Format the material from its start through the line containing "click(322, 182)" as a JSON list of strings, one string per line, leaving out blank lines.

---+---

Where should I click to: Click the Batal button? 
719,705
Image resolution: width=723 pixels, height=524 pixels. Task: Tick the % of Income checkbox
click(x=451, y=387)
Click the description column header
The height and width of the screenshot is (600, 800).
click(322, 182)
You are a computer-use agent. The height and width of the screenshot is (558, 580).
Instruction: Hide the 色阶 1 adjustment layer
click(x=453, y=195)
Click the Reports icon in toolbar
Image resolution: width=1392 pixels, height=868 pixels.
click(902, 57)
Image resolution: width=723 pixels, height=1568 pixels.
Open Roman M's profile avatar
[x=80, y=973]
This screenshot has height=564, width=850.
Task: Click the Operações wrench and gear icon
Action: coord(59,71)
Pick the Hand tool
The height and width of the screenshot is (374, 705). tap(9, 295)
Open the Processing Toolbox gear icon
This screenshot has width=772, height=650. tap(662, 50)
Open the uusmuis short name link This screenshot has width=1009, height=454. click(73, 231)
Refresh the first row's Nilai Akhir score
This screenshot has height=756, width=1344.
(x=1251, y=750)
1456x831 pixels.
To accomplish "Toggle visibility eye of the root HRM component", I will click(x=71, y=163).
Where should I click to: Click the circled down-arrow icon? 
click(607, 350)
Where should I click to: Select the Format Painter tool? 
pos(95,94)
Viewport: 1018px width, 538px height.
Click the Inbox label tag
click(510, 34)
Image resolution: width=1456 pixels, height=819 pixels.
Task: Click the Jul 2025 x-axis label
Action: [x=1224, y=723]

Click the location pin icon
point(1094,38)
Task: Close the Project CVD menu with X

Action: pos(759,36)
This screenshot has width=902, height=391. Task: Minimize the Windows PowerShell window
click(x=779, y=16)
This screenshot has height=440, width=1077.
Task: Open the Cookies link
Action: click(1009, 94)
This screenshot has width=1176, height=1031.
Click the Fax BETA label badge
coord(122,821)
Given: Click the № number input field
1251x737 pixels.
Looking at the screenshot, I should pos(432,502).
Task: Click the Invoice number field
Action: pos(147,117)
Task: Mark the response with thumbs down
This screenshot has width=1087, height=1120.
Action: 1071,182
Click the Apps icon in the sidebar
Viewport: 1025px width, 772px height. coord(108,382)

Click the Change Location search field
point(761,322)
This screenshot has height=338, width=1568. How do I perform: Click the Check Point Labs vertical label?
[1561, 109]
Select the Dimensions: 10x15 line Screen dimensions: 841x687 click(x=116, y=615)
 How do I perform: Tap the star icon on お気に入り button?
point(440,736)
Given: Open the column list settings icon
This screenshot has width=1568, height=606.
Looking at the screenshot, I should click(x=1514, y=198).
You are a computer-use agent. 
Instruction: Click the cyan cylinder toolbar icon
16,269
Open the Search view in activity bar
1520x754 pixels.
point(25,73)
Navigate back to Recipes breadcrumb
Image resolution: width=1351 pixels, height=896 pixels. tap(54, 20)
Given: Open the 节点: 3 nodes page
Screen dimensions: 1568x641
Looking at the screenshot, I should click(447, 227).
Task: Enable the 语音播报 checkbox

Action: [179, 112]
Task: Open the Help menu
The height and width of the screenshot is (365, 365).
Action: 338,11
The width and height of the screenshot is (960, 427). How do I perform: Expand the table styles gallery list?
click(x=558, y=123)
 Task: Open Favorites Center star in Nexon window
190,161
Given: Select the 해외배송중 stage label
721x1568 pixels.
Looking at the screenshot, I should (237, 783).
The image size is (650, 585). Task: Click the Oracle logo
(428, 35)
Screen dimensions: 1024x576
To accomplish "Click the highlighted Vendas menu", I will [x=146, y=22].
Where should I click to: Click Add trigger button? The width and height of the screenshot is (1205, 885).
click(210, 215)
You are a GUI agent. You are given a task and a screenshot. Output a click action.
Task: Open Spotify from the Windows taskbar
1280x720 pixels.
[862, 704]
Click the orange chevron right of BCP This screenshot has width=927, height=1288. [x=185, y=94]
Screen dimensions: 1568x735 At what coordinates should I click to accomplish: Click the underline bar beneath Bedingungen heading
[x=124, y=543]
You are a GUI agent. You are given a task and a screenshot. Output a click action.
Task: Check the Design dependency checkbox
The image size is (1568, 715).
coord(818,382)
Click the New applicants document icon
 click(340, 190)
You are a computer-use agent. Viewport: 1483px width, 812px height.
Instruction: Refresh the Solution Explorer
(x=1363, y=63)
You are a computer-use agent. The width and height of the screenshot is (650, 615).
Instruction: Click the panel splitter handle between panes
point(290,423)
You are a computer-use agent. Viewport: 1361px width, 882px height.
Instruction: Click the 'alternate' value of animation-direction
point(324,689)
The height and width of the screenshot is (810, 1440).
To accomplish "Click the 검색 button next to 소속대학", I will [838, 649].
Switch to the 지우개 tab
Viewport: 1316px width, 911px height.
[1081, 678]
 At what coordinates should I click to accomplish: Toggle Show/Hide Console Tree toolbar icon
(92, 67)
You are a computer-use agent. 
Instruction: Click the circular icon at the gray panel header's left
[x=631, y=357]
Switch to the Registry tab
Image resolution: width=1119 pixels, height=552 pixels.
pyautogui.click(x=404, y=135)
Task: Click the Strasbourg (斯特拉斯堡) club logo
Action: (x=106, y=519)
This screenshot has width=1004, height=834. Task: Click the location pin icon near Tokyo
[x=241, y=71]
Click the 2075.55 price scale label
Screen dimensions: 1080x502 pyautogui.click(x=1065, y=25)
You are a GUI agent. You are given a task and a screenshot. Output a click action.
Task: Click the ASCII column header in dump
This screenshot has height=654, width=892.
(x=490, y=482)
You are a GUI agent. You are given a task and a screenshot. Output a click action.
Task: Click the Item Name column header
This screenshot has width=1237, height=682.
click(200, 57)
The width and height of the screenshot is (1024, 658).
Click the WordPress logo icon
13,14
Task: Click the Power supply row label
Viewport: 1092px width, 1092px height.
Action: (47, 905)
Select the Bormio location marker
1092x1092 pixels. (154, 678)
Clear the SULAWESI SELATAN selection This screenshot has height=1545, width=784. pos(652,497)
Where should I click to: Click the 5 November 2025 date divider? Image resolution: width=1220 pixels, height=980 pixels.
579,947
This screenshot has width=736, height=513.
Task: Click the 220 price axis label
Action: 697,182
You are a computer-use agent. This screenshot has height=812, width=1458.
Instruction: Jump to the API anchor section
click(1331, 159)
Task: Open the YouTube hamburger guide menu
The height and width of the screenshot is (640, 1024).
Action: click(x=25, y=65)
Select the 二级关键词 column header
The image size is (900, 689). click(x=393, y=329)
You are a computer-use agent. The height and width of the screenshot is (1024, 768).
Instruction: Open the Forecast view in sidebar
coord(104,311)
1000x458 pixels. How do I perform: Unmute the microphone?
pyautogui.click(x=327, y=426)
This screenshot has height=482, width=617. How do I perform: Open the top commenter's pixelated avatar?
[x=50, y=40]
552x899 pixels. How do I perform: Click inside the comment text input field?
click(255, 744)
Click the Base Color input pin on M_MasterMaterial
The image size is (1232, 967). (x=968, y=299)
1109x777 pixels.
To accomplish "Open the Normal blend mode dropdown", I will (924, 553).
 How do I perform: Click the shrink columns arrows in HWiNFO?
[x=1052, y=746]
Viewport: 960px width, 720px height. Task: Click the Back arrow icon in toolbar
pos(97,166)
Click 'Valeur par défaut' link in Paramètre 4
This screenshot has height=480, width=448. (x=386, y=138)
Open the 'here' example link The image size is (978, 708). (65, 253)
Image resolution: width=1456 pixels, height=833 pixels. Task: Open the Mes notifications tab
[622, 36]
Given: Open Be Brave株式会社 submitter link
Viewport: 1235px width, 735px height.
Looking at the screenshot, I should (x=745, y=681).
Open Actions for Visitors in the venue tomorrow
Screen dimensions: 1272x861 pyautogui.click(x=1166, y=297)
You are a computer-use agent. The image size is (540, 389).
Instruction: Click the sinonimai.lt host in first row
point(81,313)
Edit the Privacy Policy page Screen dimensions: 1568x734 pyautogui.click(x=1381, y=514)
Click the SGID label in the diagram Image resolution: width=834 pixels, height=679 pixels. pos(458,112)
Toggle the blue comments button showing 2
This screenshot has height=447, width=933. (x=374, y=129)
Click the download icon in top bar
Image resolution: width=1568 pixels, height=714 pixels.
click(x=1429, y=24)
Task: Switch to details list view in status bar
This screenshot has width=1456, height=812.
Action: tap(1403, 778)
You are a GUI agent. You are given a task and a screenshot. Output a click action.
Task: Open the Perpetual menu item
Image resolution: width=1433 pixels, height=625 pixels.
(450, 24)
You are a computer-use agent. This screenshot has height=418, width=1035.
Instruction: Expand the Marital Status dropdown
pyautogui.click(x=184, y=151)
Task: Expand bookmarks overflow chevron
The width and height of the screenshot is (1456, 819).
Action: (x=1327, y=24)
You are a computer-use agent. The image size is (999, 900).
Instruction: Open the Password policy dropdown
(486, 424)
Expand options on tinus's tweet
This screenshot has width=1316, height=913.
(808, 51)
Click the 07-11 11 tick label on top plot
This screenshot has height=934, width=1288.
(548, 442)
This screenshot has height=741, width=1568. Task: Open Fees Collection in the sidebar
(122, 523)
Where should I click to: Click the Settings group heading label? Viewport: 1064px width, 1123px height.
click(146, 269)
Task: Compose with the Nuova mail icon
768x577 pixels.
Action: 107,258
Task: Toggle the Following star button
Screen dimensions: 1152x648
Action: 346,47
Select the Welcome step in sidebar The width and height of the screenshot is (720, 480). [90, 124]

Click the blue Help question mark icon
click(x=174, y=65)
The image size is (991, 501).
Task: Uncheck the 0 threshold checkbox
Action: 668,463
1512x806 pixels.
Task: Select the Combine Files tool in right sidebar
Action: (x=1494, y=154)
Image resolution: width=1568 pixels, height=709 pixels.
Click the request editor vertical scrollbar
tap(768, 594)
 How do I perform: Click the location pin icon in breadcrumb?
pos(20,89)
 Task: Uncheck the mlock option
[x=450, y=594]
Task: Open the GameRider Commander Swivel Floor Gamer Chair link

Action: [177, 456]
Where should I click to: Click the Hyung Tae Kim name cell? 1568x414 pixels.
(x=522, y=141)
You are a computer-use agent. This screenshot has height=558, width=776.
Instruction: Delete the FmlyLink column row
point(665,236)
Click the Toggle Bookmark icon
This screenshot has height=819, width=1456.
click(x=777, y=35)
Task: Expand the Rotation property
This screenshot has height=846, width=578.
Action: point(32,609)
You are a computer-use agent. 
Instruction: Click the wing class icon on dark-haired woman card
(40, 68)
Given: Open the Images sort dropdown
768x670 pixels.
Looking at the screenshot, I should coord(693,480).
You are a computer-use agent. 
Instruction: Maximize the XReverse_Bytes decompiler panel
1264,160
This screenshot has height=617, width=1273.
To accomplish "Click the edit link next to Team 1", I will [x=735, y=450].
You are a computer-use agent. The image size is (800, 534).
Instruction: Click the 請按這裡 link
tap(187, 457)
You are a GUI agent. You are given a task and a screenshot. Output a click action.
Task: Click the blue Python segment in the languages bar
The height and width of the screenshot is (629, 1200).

---+---

* [Exercise output]:
[
  "Where should I click to: Click the Batal button? ",
  "719,705",
  "Image resolution: width=723 pixels, height=524 pixels. Task: Tick the % of Income checkbox",
  "click(x=451, y=387)",
  "Click the description column header",
  "The height and width of the screenshot is (600, 800).",
  "click(322, 182)"
]